Segundo Assunção (2017), o uso de fio interfragmentário é indicado para uma gama de fraturas mandibulares: transversas, oblíquas e cominutivas, método utilizado neste relato de caso por se tratar de uma fratura simples, completa, oblíqua e unilateral. Caso o animal fosse jovem não seria possível o uso dessa técnica, visto que não haveria dentes próximos a essa fratura para ancorar os fios. O perfil do paciente deste relato se encaixava no status requerido, por possui 10 anos de idade e já ter concluído o pleno desenvolvimento dos dentes.

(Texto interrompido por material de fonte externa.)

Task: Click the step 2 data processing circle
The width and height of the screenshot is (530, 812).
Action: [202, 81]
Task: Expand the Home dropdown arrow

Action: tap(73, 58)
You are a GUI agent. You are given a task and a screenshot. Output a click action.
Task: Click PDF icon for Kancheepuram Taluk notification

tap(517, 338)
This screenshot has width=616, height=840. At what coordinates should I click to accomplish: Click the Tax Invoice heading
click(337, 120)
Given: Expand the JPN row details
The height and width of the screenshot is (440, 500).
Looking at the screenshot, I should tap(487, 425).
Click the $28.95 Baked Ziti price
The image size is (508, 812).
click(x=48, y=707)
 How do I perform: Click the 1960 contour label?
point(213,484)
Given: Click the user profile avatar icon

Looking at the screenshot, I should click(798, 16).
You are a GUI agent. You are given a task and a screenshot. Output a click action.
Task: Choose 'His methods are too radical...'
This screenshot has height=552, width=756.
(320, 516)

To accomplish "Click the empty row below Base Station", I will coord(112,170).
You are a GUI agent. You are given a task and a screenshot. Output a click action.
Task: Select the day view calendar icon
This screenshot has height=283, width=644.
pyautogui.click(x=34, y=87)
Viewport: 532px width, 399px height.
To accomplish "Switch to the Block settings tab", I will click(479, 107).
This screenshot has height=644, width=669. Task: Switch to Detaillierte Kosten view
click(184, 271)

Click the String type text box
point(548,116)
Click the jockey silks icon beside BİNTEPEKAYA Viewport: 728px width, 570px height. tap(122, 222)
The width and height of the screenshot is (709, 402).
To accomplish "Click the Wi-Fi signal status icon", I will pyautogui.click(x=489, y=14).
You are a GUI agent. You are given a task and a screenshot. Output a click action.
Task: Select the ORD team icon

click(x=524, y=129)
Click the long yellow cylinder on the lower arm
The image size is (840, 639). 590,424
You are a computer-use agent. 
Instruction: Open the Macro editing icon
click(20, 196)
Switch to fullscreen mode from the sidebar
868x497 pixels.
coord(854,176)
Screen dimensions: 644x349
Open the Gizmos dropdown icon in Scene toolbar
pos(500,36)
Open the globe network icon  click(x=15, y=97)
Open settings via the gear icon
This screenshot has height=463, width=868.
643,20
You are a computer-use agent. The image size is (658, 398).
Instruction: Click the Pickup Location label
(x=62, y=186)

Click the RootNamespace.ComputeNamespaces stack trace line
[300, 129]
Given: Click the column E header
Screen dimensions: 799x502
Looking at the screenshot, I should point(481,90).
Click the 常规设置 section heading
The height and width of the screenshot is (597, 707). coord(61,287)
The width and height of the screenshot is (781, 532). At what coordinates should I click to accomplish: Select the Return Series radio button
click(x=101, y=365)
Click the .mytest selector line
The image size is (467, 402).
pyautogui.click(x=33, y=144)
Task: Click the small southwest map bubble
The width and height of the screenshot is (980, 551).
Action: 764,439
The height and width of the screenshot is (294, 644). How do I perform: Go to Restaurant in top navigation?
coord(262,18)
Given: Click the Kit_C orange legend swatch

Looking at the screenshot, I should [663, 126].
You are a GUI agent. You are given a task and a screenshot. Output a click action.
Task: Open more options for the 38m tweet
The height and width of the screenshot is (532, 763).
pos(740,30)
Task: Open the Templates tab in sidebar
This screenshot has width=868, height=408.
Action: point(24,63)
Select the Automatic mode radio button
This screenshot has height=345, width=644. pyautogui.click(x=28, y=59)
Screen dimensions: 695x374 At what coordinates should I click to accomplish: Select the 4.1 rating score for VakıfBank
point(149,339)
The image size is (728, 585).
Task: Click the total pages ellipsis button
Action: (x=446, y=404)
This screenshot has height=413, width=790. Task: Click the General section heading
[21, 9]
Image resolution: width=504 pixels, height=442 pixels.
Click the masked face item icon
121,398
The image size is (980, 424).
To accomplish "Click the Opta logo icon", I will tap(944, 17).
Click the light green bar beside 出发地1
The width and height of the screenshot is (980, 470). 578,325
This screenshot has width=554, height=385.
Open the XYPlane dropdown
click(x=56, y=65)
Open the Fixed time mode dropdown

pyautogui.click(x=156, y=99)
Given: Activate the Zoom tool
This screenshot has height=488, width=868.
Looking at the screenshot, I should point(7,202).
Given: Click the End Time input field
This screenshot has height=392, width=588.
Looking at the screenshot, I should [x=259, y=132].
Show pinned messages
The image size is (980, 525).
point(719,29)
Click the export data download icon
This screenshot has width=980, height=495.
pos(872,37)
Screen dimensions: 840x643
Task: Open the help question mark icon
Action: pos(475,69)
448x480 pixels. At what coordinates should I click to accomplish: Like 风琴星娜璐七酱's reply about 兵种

Foi realizada uma antissepsia de cavidade oro-bucal, com digluconato de clorexidine a 0,12% com o intuito de prevenir infecções e inflamações provenientes do acúmulo de restos alimentares nos dentes, o mesmo procedimento foi realizado por Freitas (2017) também utilizando digluconato de clorexidine a 0, 12% e com o mesmo objetivo.

A medicação utilizada no pós-operatório neste relato se baseia em foram Silmox 50 mg® (12 mg/kg), 1 comprimido e 1/2 BID durante 10 dias e o Nulli® (6 mg/kg), 0,5ml/via oral BID durante 10 dias. Freitas (2017) seguiu um protocolo diferente ao receitar como medicamentos do pós-operatório Spiraphar10® (Espiramicina, 90.000UI/kg; Dimetridazol, 12,5mg/kg), 1 comprimido e ½ SID durante 15 dias e o Maxicam® 2mg (Meloxicam, 0,15mg/kg), 1 comprimido e ½ SID durante 5 dias. Os autores consultados (COSTA, 2011; ASSUNÇÃO, 2017; FREITAS, 2017) indicam a ingestão apenas de alimentos pastosos até 20 dias da alta do paciente.

4. CONCLUSÃO
A escolha da técnica de correção cirúrgica a ser aplicada em cada caso deve ser minuciosamente analisada e levar em consideração o grau da fratura, a docilidade do animal e a disponibilidade do tutor para cuidados no pós-cirúrgico. A associação do fio interfragmentário com os cuidados pós cirúrgicos e a alimentação pastosa devolveram ao animal após o período de recuperação a antiga capacidade da mandíbula de mastigar e deglutir, necessitando de mínimo cuidados no pós-operatório o que pode resultar em um retorno precoce das atividades normais do animal e do tutor. A técnica utilizada apresentou-se adequada para o animal que estava em tratamento por permitir que ele retornasse a suas atividades normais após o período de repouso.